Exercise description: Lay out every line of the listing below as a numbered list, skipping the blank lines. Leave the pictures out of your answer.

(Rows of pointing data)
━━━━━━━━

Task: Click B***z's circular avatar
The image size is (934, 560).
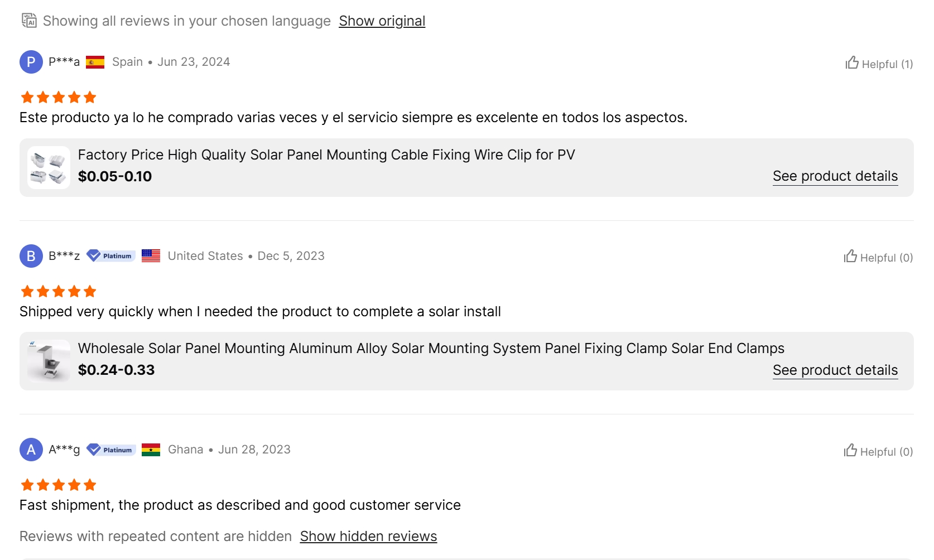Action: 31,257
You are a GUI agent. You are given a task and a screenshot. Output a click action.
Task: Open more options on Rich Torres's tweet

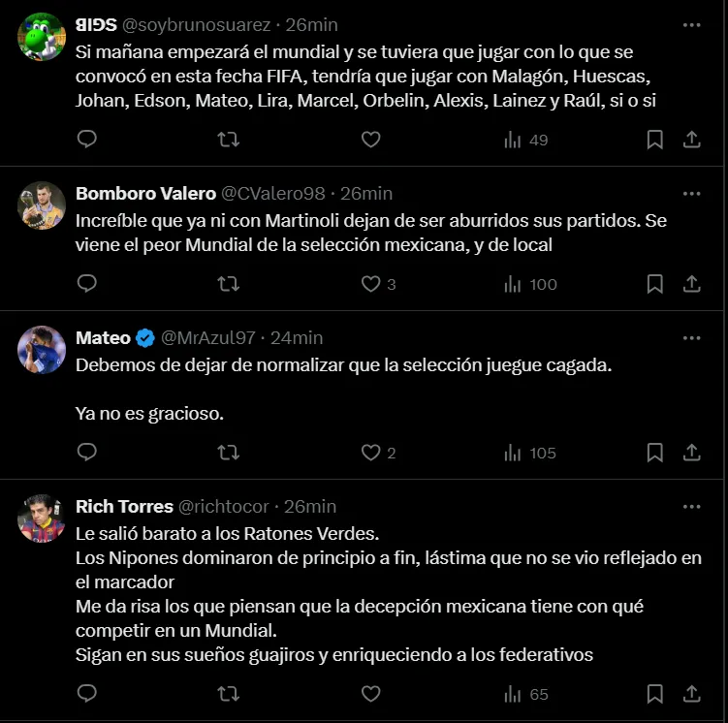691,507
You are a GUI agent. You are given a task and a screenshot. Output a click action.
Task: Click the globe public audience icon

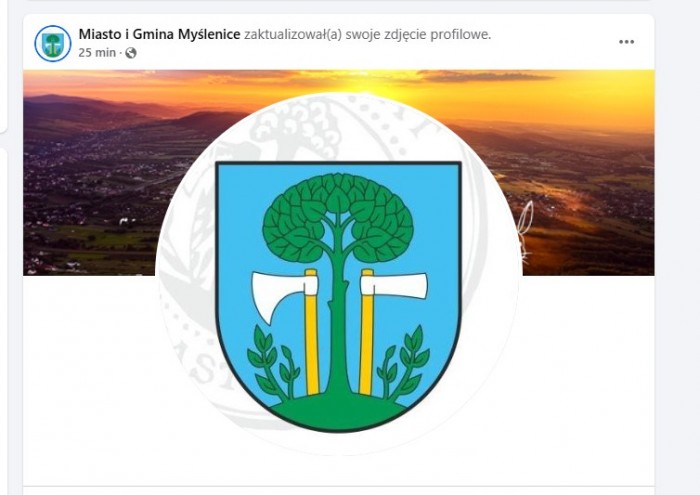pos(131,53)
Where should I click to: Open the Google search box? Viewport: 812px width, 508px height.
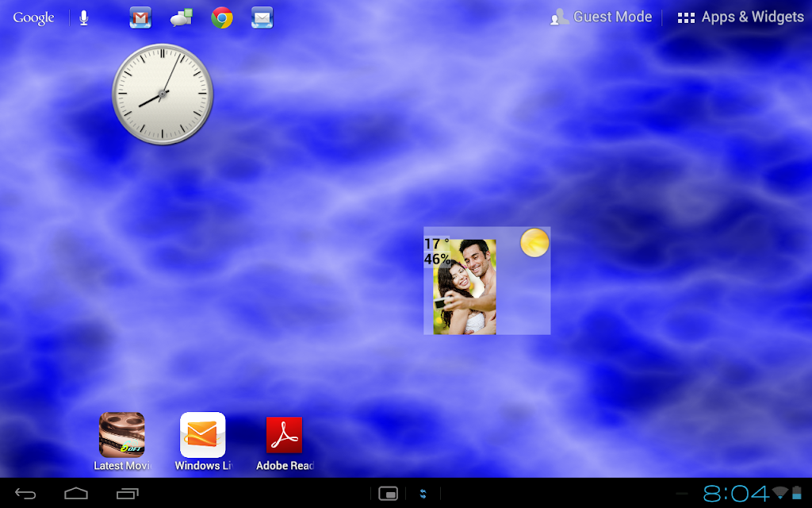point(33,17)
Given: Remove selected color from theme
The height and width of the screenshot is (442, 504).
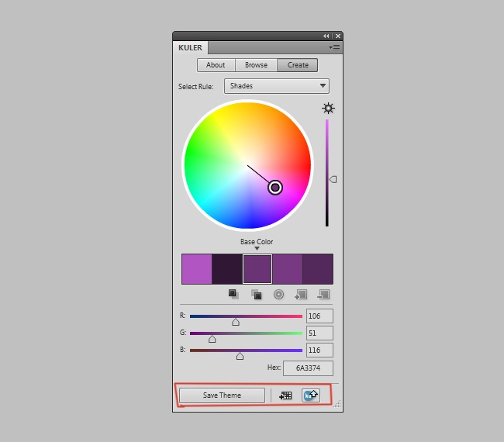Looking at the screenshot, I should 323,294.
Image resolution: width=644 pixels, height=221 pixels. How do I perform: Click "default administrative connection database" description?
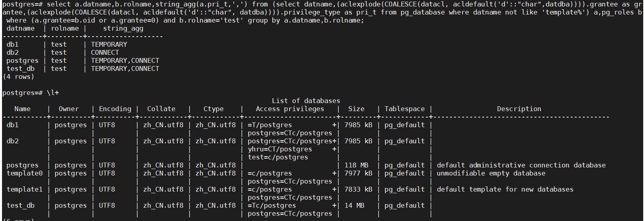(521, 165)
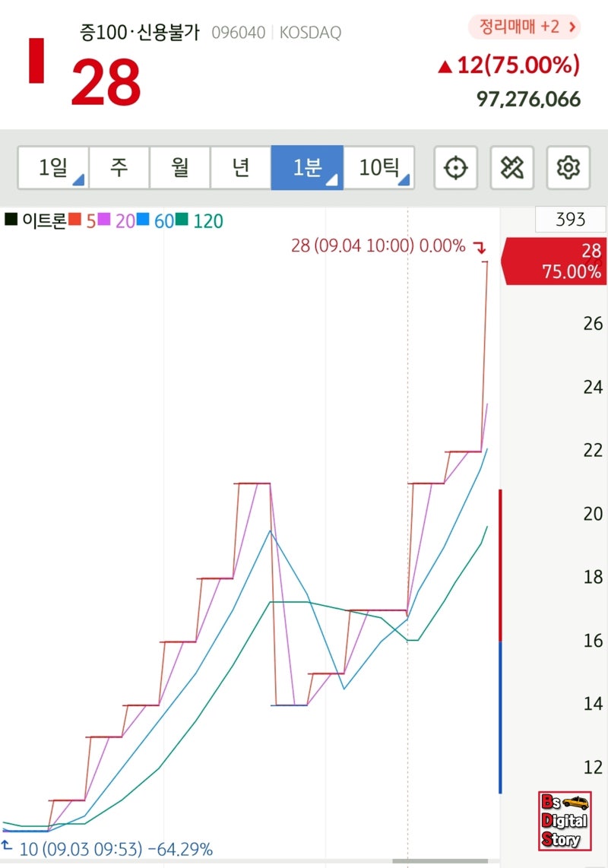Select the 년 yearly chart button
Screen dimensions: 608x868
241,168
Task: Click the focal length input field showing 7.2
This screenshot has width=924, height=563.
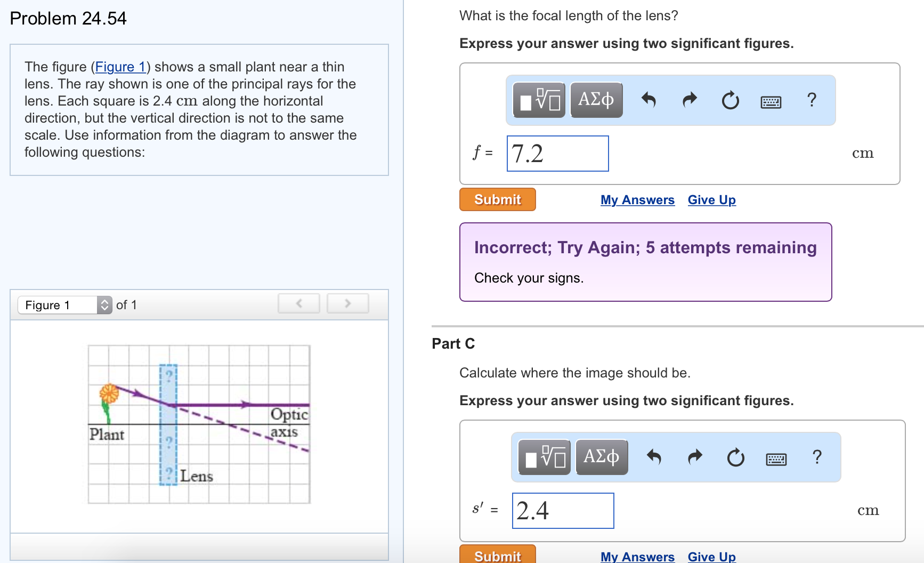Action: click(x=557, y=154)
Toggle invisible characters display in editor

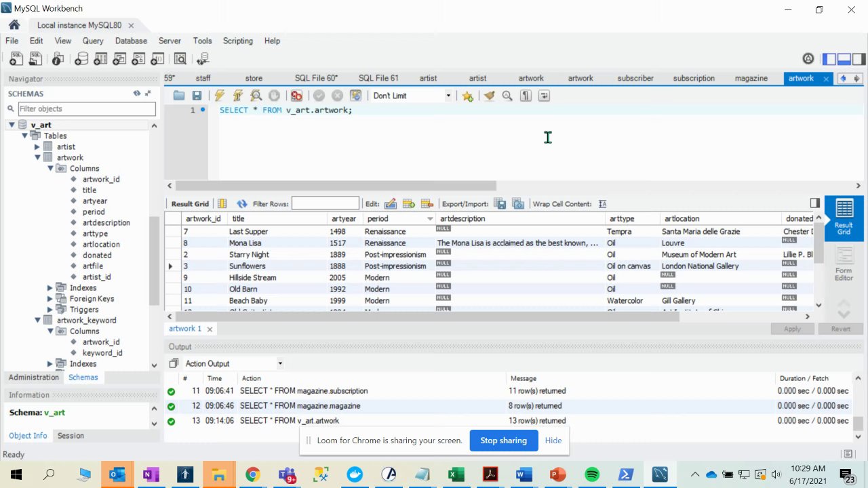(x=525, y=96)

━━━━━━━━

Written response:
1. Task: Click B***z's circular avatar
2. The image size is (934, 560).
3. Action: 31,257
4. You are a GUI agent. You are given a task and a screenshot. Output a click action.
5. Task: Open more options on Rich Torres's tweet
6. 691,507
7. You are a GUI agent. You are given a task and a screenshot. Output a click action.
8. Task: Click the globe public audience icon
9. pos(131,53)
10. Where should I click to: Open the Google search box? Viewport: 812px width, 508px height.
11. point(33,17)
12. Given: Remove selected color from theme
13. The height and width of the screenshot is (442, 504).
14. Looking at the screenshot, I should 323,294.
15. Image resolution: width=644 pixels, height=221 pixels. How do I perform: Click "default administrative connection database" description?
16. (521, 165)
17. Select the 년 yearly chart button
18. Screen dimensions: 608x868
19. 241,168
20. Task: Click the focal length input field showing 7.2
21. This screenshot has width=924, height=563.
22. Action: click(x=557, y=154)
23. Toggle invisible characters display in editor
24. (x=525, y=96)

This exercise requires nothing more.